Once you have downloaded the pretrained model files, you will have the lm_1b directory with the following hierarchy:

lm_1b/
    graph-2016-09-10.pbtxt
    ckpt/
        ckpt-base
        ckpt-char-embedding
        ckpt-lstm
        ckpt-softmax0
        ckpt-softmax1
        ckpt-softmax2
        ckpt-softmax3
        ckpt-softmax4
        ckpt-softmax5
        ckpt-softmax6
        ckpt-softmax7
        ckpt-softmax8

The frozen model still has two variables: Variable and Variable_1. It means that the model keeps training those variables at each inference.

At the first inference of this graph, the variables are initialized by initial values.
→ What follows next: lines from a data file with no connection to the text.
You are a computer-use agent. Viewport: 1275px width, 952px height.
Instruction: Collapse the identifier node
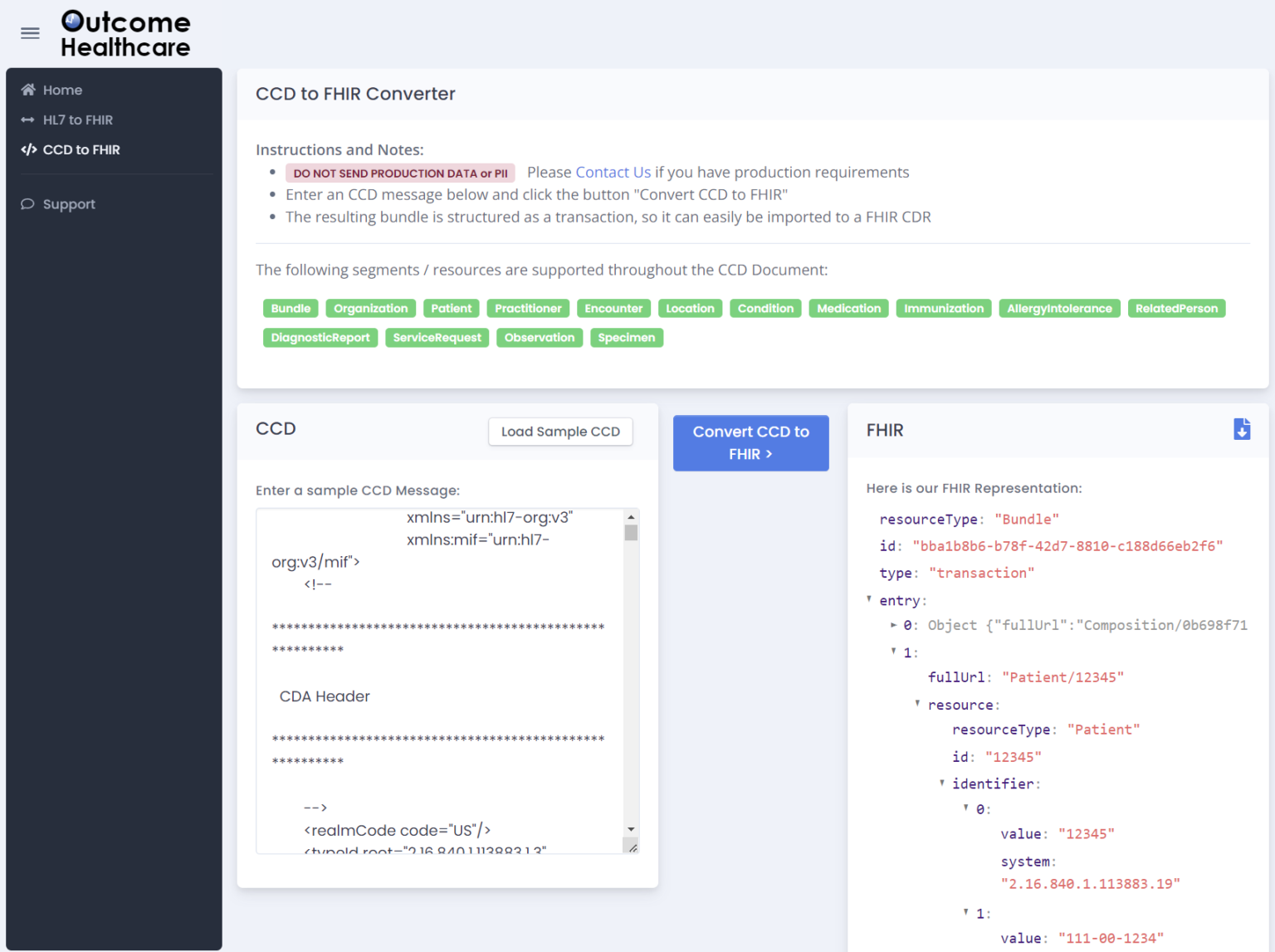[941, 783]
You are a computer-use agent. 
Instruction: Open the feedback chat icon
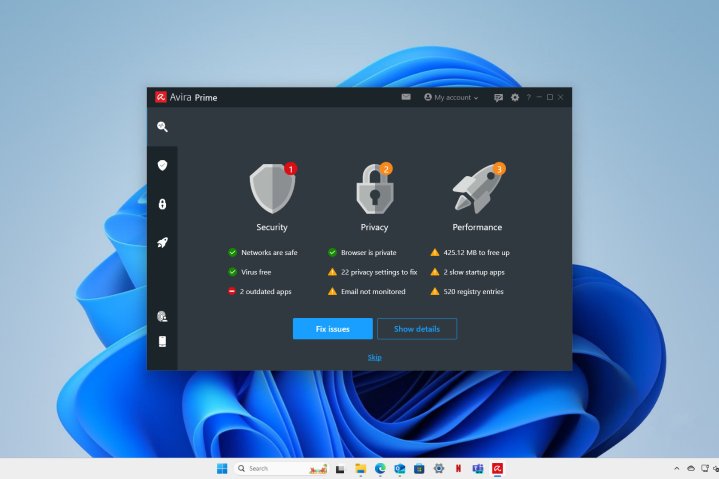(498, 98)
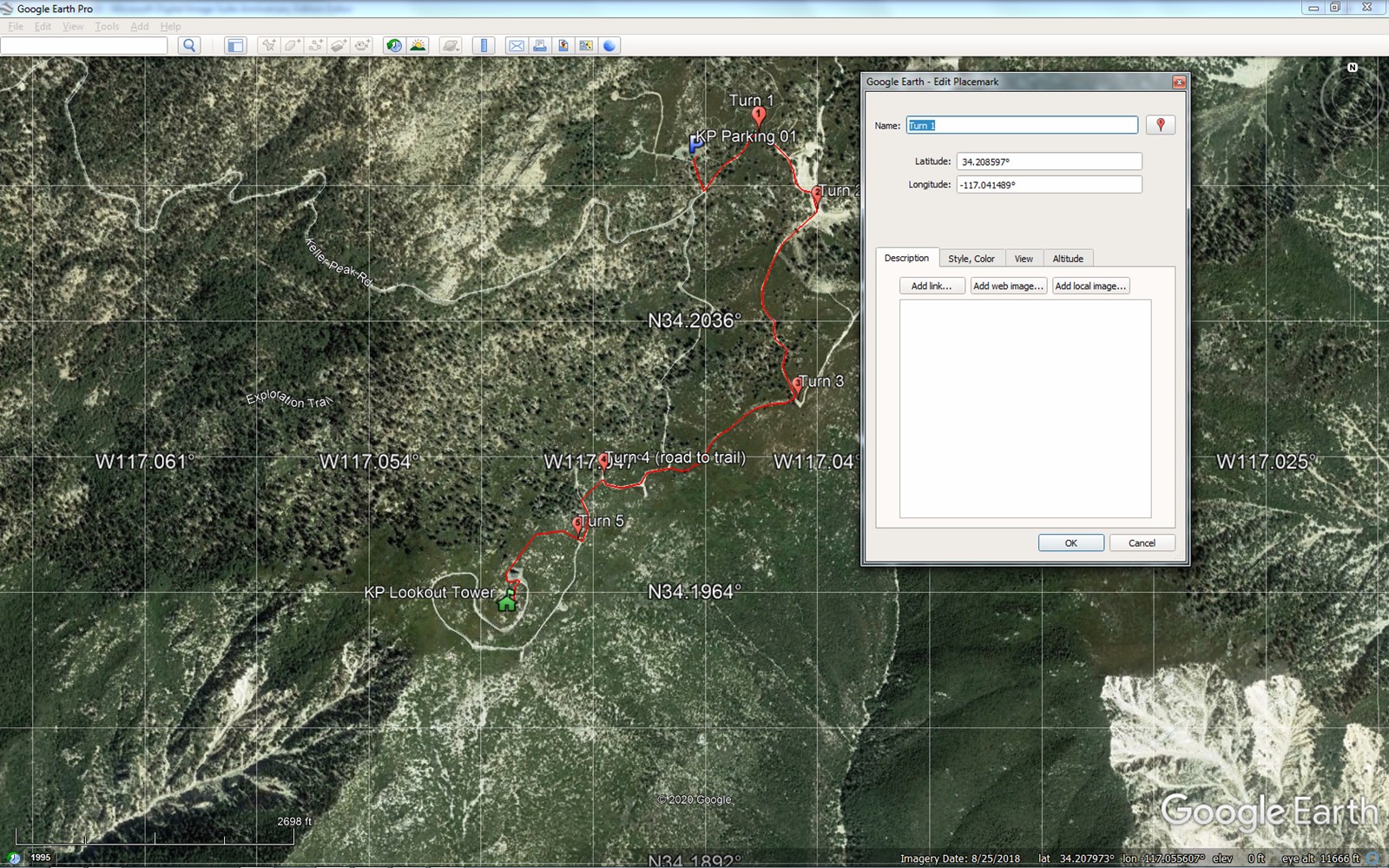Open the planet switcher dropdown
Screen dimensions: 1389x868
pyautogui.click(x=451, y=46)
After executing the lstm nodes, results of execution are assigned to these two variables.

With each inference of the lm_1b graph, lstm initial states data is taken from previous inference from variables, and states of current inference of lstm is reassigned to the same variables.

It helps the model to remember the context of the words that it takes as input.
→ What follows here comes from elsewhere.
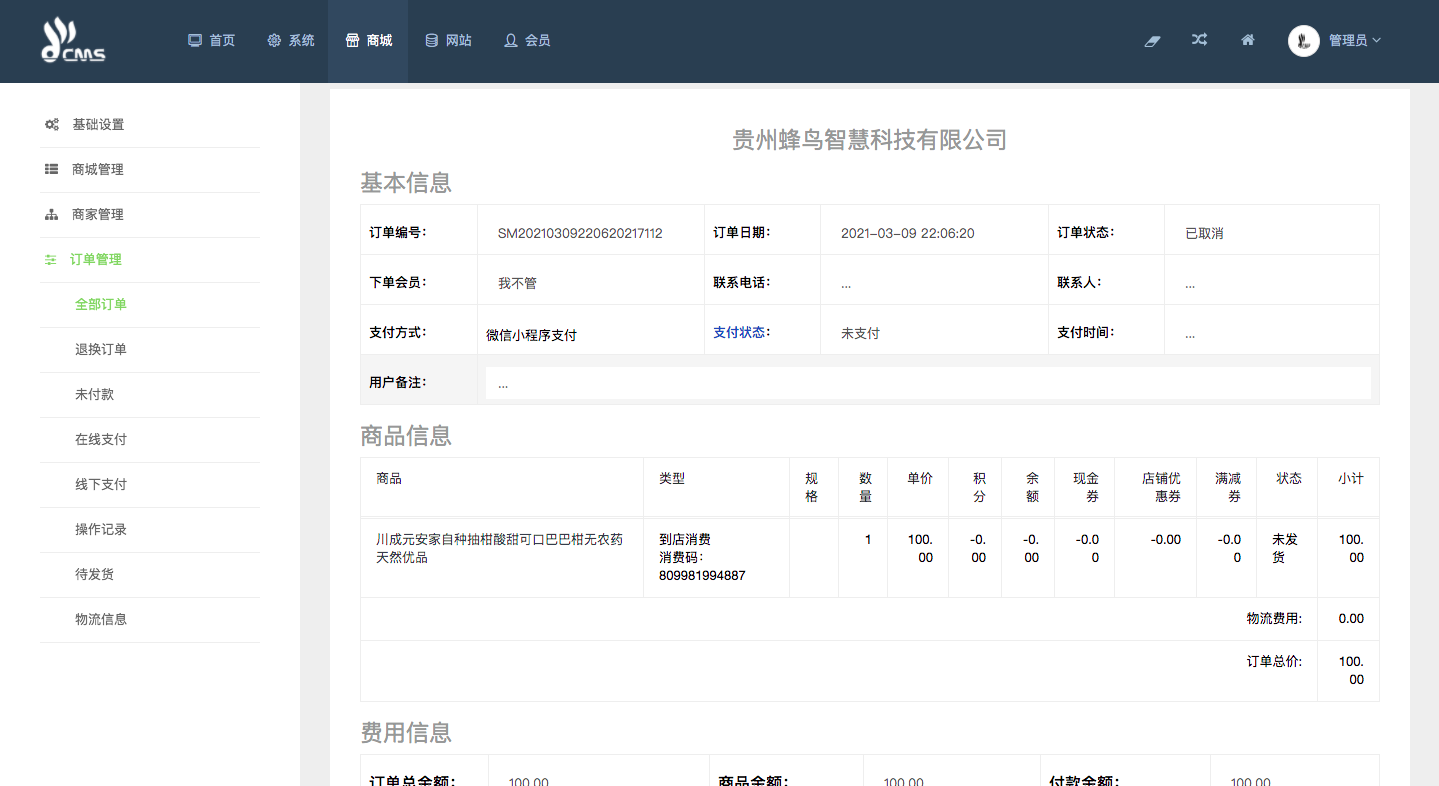Image resolution: width=1439 pixels, height=786 pixels.
Task: Select 退换订单 in the sidebar
Action: (x=100, y=350)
Converting a TensorFlow Language Model on One Billion Word Benchmark to IR¶

Model Optimizer assumes that output model is for inference only. Therefore, you should cut those variables off and resolve keeping cell and hidden states on application level.
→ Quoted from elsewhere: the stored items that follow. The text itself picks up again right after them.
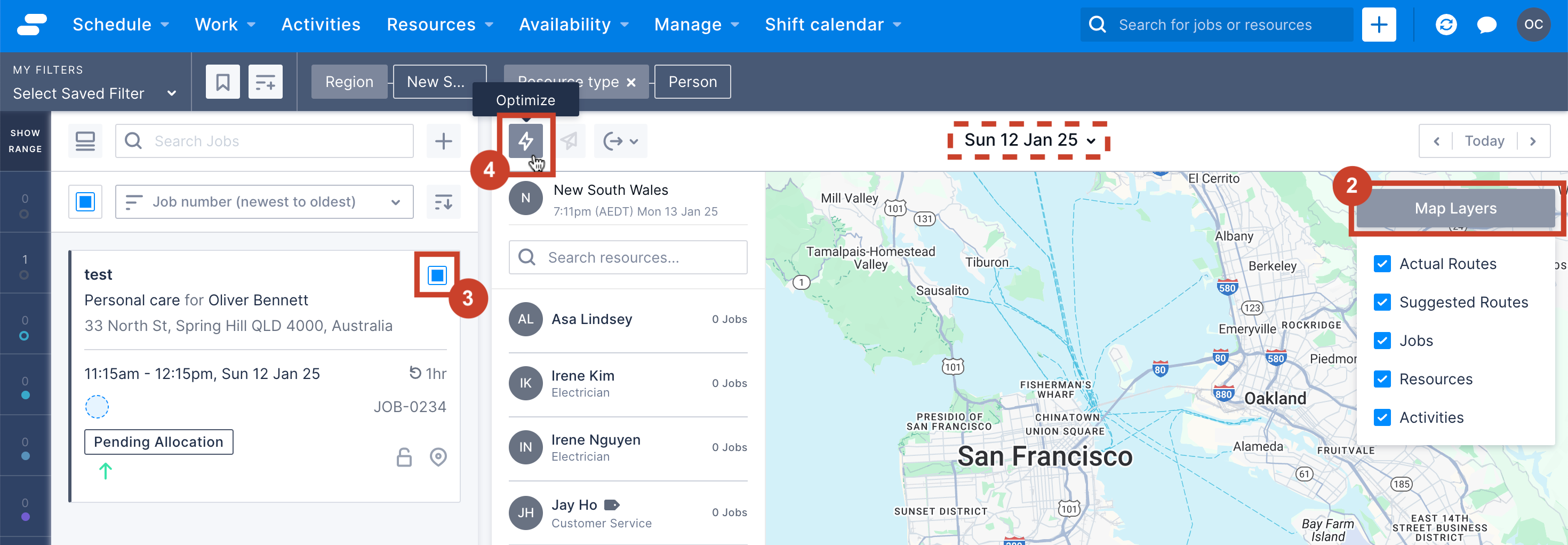Click the Map Layers button
Image resolution: width=1568 pixels, height=545 pixels.
tap(1455, 208)
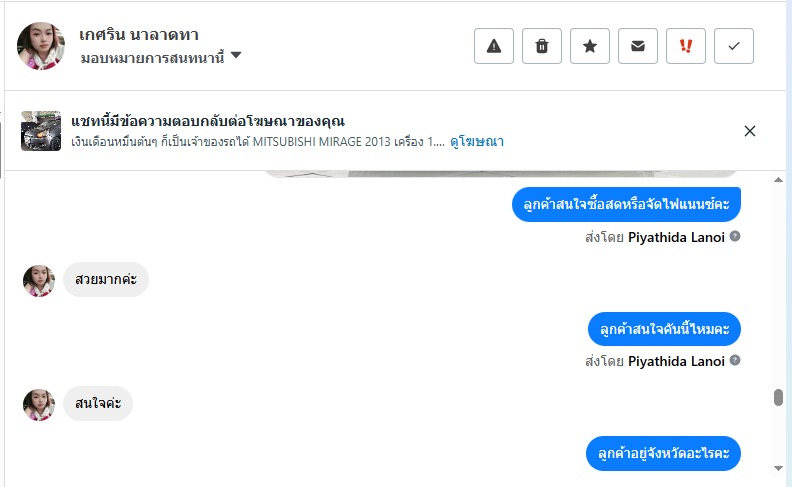Open the Mitsubishi Mirage ad thumbnail

point(41,131)
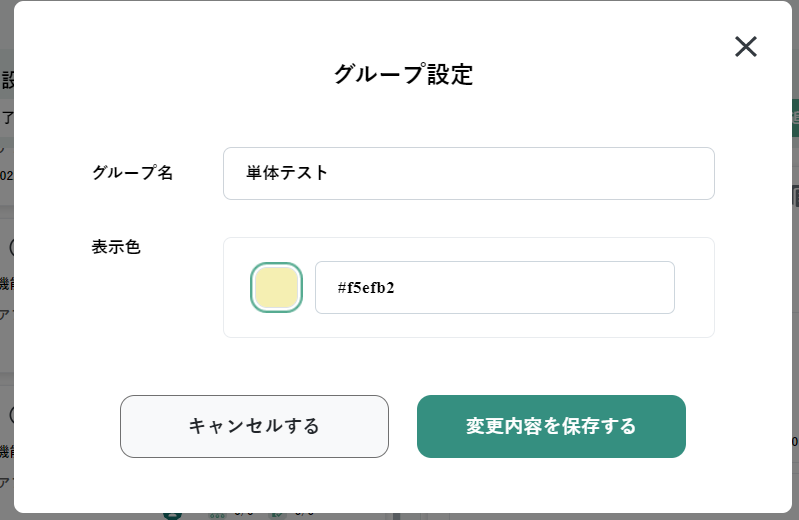
Task: Select the upper partially hidden circle at left edge
Action: (x=12, y=247)

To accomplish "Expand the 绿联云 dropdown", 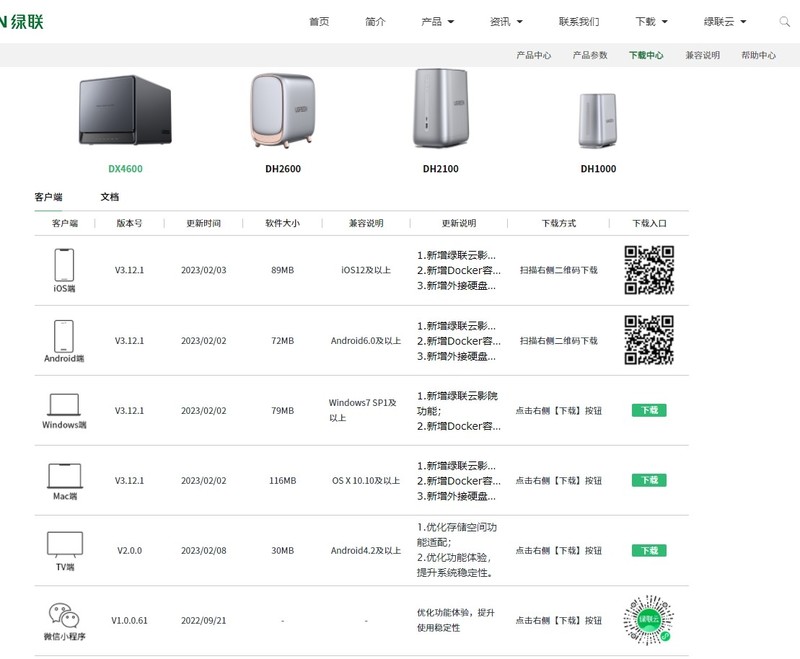I will coord(720,21).
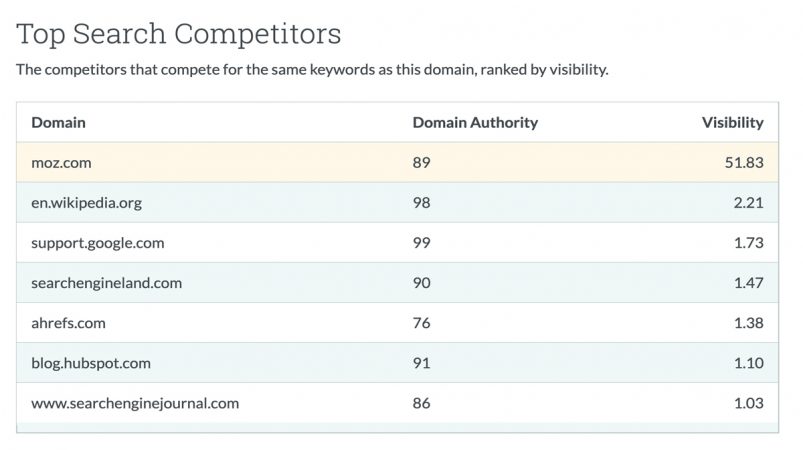The height and width of the screenshot is (450, 803).
Task: Select the domain authority 76 cell
Action: tap(421, 323)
There is a certain limitation for the model conversion: the original model cannot be reshaped, so you should keep original shapes.

To generate the lm_1b Intermediate Representation (IR), provide TensorFlow lm_1b model to the Model Optimizer with parameters:

 mo
--input_model lm_1b/graph-2016-09-10.pbtxt  \
--input_checkpoint lm_1b/ckpt               \
--input_model_is_text                       \
--input_shape [50],[50],[1,9216],[1,9216]    \
--output softmax_out,lstm/lstm_0/concat_2,lstm/lstm_1/concat_2 \
--input char_embedding/EmbeddingLookupUnique/Unique:0,char_embedding/EmbeddingLookupUnique/Unique:1,Variable/read,Variable_1/read

Where:

--input char_embedding/EmbeddingLookupUnique/Unique:0,char_embedding/EmbeddingLookupUnique/Unique:1,Variable/read,Variable_1/read and --input_shape [50],[50],[1,9216],[1,9216] replace the variables with a placeholder.
--output softmax_out,lstm/lstm_0/concat_2,lstm/lstm_1/concat_2 specifies output node name and names of LSTM cell states.